REQUIRED WORK:
A - In the appchains passage, can you rewrite the part that opens with the words containing "App-specific blockchains, or" and closes with "the use case.", replacing "modular blockchains" with "modular chains"?
B - In the appchains passage, which three functions does the described blockchain architecture separate into distinct modules?

DOCUMENT EXCERPT:
------------

App-specific blockchains, or appchains, are specifically designed to support the creation and deployment of decentralized applications (DApps). In an appchain, each app runs on its separate blockchain, linked to the main chain. This allows for greater scalability and flexibility, as each app can be customized and optimized for its specific use case.
Appchains are also an alternative solution for scalability to modular blockchains or layer-2 protocols. Appchains present similar characteristics to modular blockchains, as it is a type of blockchain architecture that separates the data, transaction processing and consensus processing elements into distinct modules that can be combined in various ways. These can be thought of as “pluggable modules” that can be swapped out or combined depending on the use case.
This separation of functions is why there’s greater flexibility and adaptability to appchains compared to traditional, monolithic blockchain architectures, where these functions are all built into one program. They allow for the creation of customized, sovereign blockchains — tailored to meet specific needs and use cases — where users can focus on specific tasks while offloading the rest to other layers. This can be beneficial regarding resource management, as it allows different parties to specialize in different areas and share the workload.

------------

DATASET EXCERPT:

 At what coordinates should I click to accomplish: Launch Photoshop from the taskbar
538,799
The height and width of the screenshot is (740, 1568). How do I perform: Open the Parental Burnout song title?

------------

RESPONSES PER TASK:
A -
App-specific blockchains, or appchains, are specifically designed to support the creation and deployment of decentralized applications (DApps). In an appchain, each app runs on its separate blockchain, linked to the main chain. This allows for greater scalability and flexibility, as each app can be customized and optimized for its specific use case.
Appchains are also an alternative solution for scalability to modular chains or layer-2 protocols. Appchains present similar characteristics to modular chains, as it is a type of blockchain architecture that separates the data, transaction processing and consensus processing elements into distinct modules that can be combined in various ways. These can be thought of as “pluggable modules” that can be swapped out or combined depending on the use case.

B -
- Data
- Transaction processing
- Consensus processing